- **Saved entries**
<<<<
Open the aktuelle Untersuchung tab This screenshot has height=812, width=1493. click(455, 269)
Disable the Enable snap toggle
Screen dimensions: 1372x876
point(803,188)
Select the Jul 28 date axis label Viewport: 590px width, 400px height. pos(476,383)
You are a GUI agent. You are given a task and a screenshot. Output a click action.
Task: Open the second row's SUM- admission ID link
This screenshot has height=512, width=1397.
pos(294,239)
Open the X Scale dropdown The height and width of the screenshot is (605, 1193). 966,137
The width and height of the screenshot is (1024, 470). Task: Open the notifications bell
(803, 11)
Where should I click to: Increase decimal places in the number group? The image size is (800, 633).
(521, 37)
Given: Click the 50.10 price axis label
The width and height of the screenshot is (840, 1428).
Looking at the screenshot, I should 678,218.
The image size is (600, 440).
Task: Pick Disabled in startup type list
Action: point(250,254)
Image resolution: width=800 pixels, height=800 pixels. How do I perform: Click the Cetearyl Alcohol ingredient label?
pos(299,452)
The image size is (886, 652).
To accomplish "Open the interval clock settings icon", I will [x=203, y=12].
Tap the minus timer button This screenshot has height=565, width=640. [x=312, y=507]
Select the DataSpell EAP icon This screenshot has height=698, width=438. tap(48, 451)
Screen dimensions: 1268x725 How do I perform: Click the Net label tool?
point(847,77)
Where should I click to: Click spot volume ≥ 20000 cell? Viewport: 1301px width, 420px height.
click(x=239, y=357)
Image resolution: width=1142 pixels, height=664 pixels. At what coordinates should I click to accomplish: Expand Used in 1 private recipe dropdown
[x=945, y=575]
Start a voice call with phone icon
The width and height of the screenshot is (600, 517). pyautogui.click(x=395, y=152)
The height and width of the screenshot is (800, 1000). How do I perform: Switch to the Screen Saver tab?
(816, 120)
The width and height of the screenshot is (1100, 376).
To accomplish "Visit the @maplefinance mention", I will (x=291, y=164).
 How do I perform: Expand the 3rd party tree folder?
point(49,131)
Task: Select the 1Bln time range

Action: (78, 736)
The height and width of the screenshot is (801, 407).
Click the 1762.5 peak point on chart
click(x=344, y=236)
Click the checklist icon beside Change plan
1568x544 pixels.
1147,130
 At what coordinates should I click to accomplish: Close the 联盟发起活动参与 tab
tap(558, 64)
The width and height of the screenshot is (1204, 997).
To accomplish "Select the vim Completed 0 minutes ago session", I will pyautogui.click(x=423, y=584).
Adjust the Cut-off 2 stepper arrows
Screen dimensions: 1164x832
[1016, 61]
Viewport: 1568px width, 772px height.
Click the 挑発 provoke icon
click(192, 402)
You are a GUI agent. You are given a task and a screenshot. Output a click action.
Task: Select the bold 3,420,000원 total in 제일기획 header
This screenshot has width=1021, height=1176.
>>>>
- **What to do**
Return all data verbatim.

- **Written answer**
Open the aktuelle Untersuchung tab This screenshot has height=812, width=1493. click(455, 269)
Disable the Enable snap toggle
Screen dimensions: 1372x876
point(803,188)
Select the Jul 28 date axis label Viewport: 590px width, 400px height. pos(476,383)
You are a GUI agent. You are given a task and a screenshot. Output a click action.
Task: Open the second row's SUM- admission ID link
This screenshot has height=512, width=1397.
pos(294,239)
Open the X Scale dropdown The height and width of the screenshot is (605, 1193). 966,137
The width and height of the screenshot is (1024, 470). Task: Open the notifications bell
(803, 11)
Where should I click to: Increase decimal places in the number group? The image size is (800, 633).
(521, 37)
Given: Click the 50.10 price axis label
The width and height of the screenshot is (840, 1428).
Looking at the screenshot, I should 678,218.
The image size is (600, 440).
Task: Pick Disabled in startup type list
Action: point(250,254)
Image resolution: width=800 pixels, height=800 pixels. How do I perform: Click the Cetearyl Alcohol ingredient label?
pos(299,452)
The image size is (886, 652).
To accomplish "Open the interval clock settings icon", I will [x=203, y=12].
Tap the minus timer button This screenshot has height=565, width=640. [x=312, y=507]
Select the DataSpell EAP icon This screenshot has height=698, width=438. tap(48, 451)
Screen dimensions: 1268x725 How do I perform: Click the Net label tool?
point(847,77)
Where should I click to: Click spot volume ≥ 20000 cell? Viewport: 1301px width, 420px height.
click(x=239, y=357)
Image resolution: width=1142 pixels, height=664 pixels. At what coordinates should I click to accomplish: Expand Used in 1 private recipe dropdown
[x=945, y=575]
Start a voice call with phone icon
The width and height of the screenshot is (600, 517). pyautogui.click(x=395, y=152)
The height and width of the screenshot is (800, 1000). How do I perform: Switch to the Screen Saver tab?
(816, 120)
The width and height of the screenshot is (1100, 376).
To accomplish "Visit the @maplefinance mention", I will (x=291, y=164).
 How do I perform: Expand the 3rd party tree folder?
point(49,131)
Task: Select the 1Bln time range

Action: (78, 736)
The height and width of the screenshot is (801, 407).
Click the 1762.5 peak point on chart
click(x=344, y=236)
Click the checklist icon beside Change plan
1568x544 pixels.
1147,130
 At what coordinates should I click to accomplish: Close the 联盟发起活动参与 tab
tap(558, 64)
The width and height of the screenshot is (1204, 997).
To accomplish "Select the vim Completed 0 minutes ago session", I will pyautogui.click(x=423, y=584).
Adjust the Cut-off 2 stepper arrows
Screen dimensions: 1164x832
[1016, 61]
Viewport: 1568px width, 772px height.
Click the 挑発 provoke icon
click(192, 402)
You are a GUI agent. You are given a task and a screenshot. Output a click action.
Task: Select the bold 3,420,000원 total in 제일기획 header
This screenshot has width=1021, height=1176.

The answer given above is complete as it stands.